US stock futures fell and Treasury yields rose after Moody’s downgraded the US government’s credit rating from the highest level, citing a growing budget deficit with little sign of improvement. S&P 500 futures dropped 1%, and Nasdaq futures fell 1.3%, while the dollar weakened slightly.
The downgrade reflects worries about the US debt and budget deficit amid ongoing political debates over tax cuts and trade policies. Moody’s joined Fitch and S&P in lowering the US rating below the top AAA level, marking a symbolic but confidence-shaking move.
Treasury yields climbed, with the 10-year note reaching about 4.50% and the 30-year nearing 5%, levels not seen since 2023. Analysts expect yields to rise further as investors demand higher returns due to increased risk.
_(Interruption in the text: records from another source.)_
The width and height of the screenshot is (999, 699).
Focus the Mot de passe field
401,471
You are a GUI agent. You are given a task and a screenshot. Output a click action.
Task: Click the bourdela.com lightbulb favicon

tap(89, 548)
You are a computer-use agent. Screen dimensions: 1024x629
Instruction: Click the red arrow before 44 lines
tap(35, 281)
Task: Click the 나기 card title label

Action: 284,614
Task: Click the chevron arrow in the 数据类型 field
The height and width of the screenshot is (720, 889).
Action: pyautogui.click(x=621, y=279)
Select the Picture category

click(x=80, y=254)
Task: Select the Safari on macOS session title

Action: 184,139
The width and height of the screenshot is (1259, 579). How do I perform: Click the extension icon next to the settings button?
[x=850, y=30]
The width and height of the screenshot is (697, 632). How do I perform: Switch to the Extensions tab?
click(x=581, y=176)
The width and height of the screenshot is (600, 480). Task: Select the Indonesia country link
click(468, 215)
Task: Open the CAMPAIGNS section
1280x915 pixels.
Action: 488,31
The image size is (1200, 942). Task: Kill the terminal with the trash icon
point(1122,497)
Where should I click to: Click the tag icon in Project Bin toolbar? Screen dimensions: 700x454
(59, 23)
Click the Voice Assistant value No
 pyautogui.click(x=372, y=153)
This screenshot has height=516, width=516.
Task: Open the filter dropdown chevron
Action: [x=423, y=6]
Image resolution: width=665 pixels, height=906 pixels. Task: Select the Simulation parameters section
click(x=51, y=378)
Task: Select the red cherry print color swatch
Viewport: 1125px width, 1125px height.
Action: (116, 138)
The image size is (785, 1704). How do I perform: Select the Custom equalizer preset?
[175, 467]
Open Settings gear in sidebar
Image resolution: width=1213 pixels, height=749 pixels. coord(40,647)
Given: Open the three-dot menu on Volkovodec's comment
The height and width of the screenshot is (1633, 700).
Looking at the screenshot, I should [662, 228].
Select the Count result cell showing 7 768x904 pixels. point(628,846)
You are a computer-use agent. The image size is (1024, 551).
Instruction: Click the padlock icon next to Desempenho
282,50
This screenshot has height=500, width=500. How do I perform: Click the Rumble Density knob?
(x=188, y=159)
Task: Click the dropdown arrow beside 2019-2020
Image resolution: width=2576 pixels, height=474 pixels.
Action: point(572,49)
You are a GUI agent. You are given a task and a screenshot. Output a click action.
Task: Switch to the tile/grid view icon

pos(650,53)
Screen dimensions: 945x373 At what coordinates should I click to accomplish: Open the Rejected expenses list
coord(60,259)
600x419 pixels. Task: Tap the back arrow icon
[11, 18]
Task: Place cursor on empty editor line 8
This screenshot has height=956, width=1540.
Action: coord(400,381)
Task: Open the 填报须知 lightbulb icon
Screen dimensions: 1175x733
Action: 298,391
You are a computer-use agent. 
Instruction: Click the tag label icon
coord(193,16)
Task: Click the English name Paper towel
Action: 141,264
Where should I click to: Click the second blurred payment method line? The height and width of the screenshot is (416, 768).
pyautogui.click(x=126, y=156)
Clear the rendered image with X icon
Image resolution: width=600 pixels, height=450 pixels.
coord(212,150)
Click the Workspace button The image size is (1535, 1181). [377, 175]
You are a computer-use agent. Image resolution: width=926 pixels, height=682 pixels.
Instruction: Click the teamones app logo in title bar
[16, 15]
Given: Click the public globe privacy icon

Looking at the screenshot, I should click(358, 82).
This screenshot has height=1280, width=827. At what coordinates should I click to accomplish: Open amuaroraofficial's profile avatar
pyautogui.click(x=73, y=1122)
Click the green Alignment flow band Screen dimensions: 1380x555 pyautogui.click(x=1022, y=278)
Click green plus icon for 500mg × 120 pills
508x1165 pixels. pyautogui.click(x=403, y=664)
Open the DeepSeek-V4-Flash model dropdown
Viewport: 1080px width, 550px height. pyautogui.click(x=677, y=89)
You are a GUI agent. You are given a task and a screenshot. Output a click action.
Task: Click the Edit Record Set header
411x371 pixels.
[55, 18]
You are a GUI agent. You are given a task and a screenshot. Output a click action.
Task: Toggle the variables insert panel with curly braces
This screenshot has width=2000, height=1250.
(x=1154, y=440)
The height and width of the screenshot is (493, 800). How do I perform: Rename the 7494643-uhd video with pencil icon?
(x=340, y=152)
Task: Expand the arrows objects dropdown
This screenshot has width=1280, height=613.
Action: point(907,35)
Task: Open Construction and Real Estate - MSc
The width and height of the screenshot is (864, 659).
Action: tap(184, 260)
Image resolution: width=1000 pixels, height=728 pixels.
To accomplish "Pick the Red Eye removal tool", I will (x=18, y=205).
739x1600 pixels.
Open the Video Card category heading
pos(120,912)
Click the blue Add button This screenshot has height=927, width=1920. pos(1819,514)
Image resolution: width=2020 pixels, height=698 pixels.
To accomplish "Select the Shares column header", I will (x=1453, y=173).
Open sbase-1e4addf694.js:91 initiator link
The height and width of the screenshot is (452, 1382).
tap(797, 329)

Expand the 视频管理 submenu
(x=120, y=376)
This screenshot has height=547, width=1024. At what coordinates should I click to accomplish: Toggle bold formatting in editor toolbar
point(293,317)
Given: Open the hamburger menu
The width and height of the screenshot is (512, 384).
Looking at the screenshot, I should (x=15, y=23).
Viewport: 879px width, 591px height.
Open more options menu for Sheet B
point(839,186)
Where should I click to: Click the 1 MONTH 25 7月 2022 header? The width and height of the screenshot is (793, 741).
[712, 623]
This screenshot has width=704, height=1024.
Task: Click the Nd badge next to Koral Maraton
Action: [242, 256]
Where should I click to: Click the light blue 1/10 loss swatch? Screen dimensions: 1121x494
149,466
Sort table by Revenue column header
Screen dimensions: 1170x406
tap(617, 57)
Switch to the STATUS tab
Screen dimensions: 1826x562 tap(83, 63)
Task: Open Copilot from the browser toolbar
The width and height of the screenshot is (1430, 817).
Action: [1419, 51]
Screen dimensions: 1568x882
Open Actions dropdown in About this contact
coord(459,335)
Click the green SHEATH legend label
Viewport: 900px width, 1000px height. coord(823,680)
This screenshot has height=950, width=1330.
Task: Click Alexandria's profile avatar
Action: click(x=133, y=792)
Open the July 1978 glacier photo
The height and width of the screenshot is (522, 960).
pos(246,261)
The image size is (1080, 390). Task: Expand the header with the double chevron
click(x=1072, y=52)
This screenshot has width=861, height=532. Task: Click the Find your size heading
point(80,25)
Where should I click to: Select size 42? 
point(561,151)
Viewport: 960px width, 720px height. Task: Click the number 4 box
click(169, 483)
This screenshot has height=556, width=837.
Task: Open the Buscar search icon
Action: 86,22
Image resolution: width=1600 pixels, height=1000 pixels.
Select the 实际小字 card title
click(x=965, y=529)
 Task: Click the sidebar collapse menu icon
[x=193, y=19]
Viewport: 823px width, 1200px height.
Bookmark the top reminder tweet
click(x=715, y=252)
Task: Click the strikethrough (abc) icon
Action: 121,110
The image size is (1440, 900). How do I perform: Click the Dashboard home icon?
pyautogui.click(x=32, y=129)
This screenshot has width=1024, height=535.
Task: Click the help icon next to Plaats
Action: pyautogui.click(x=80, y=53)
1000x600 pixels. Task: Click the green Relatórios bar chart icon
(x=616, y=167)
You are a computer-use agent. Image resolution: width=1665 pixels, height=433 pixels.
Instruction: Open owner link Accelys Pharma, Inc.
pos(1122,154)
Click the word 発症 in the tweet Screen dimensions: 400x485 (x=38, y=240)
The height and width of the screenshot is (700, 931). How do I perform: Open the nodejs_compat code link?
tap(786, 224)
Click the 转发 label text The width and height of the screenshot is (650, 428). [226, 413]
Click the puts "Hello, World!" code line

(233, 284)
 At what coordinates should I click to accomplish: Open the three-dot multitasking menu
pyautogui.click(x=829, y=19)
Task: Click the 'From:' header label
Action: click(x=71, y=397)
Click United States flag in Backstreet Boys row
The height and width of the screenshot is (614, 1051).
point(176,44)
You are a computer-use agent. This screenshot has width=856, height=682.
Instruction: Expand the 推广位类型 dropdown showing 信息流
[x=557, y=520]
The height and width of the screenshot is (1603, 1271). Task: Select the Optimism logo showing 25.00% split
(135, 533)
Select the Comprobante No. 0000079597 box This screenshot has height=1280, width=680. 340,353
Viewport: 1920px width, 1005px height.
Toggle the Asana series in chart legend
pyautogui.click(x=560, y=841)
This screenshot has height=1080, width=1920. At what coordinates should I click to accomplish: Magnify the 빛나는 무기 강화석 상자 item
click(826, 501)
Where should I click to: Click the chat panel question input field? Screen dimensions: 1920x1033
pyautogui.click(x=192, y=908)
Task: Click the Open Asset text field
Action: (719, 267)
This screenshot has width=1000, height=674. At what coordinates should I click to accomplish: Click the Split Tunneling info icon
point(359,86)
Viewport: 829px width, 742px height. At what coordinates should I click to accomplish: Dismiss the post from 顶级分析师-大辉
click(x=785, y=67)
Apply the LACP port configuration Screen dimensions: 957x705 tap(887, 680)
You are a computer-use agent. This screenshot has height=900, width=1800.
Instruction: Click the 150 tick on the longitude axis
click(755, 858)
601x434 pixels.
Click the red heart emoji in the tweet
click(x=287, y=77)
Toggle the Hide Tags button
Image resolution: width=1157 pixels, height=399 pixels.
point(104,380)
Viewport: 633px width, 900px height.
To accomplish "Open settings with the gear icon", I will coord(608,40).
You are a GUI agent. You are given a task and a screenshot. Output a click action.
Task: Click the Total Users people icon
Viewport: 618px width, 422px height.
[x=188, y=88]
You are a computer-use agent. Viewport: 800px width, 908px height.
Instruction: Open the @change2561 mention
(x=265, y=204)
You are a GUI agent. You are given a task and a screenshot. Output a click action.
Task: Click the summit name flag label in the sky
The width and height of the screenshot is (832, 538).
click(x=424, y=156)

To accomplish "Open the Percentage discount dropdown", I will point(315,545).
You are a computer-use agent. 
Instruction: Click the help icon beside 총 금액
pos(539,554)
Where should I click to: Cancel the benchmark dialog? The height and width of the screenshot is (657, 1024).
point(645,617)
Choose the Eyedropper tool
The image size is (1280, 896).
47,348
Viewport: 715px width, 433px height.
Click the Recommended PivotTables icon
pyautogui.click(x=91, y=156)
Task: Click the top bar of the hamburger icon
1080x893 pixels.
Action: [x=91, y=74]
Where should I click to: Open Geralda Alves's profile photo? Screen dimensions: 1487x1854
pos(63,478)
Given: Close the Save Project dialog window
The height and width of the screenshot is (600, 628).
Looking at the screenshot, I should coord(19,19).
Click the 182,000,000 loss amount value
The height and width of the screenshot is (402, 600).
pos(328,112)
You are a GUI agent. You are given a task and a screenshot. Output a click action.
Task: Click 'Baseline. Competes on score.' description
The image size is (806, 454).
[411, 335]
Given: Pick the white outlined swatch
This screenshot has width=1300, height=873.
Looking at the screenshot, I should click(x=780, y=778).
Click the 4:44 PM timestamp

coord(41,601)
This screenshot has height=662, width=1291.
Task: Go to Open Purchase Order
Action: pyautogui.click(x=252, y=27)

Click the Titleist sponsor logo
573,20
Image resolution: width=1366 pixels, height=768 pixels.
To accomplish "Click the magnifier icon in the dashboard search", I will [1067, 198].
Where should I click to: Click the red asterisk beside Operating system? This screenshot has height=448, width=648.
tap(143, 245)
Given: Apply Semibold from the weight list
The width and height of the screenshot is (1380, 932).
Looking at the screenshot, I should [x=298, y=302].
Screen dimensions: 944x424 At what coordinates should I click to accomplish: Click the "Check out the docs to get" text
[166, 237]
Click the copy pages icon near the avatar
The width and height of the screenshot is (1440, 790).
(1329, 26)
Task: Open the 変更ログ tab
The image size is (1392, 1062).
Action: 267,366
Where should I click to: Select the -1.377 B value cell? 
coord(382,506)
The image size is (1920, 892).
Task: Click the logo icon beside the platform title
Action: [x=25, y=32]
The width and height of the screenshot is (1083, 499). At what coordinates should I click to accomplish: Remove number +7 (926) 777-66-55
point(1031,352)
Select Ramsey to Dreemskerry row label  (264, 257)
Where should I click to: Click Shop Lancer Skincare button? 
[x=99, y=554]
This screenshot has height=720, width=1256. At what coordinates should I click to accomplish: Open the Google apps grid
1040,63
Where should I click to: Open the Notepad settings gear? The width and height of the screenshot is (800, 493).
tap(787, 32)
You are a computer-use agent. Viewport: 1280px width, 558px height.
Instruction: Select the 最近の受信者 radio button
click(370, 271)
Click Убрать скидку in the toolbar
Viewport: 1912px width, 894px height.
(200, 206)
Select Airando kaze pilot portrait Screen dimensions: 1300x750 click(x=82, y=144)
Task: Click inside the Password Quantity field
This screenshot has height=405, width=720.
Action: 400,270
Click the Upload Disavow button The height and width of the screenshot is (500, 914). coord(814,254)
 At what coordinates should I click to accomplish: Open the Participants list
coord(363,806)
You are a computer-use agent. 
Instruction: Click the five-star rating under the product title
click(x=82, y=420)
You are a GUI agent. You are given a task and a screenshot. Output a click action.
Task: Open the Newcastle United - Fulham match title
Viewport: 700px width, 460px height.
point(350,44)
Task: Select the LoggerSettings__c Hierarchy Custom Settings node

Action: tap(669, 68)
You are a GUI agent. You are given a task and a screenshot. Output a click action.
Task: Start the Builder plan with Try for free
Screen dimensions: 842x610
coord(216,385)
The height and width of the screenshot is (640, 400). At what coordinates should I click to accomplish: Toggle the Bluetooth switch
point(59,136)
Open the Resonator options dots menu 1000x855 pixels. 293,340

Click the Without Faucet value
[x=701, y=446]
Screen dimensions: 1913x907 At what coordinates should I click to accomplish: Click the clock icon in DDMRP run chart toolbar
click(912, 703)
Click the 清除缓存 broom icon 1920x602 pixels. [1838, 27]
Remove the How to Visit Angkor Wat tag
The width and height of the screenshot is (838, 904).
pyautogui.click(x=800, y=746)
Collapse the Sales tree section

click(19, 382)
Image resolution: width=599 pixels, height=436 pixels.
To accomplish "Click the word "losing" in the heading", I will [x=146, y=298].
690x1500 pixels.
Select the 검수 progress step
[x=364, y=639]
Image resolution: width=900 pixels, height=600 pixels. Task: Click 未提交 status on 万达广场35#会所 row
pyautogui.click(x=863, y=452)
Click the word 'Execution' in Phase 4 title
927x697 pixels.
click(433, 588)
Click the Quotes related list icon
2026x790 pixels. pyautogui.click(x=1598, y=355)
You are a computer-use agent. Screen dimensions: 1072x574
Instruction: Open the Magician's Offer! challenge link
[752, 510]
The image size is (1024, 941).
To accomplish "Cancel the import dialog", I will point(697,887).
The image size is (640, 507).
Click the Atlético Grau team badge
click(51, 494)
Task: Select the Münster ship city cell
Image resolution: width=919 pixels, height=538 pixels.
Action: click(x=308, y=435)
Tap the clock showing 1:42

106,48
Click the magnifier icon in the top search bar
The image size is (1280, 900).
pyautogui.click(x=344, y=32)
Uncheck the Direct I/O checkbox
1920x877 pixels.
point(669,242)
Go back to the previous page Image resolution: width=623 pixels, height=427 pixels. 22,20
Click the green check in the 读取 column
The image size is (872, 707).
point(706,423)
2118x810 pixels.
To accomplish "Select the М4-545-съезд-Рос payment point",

The downgrade may pressure US lawmakers to reconsider aggressive tax cuts and adds to concerns about the US losing its economic edge, encouraging investors to look at other markets like Europe.
Meanwhile, China’s economy showed strength with faster-than-expected industrial growth in April, although retail sales were weaker than predicted. China also reduced its holdings of US Treasuries, now second to the UK.
Global markets reacted with declines in Asian stocks and a slight rise in gold prices, as investors sought safer assets amid uncertainty about the US economic outlook.
This credit rating change underscores growing challenges for the US economy, including political divisions and trade tensions, which could affect global financial markets in the near future.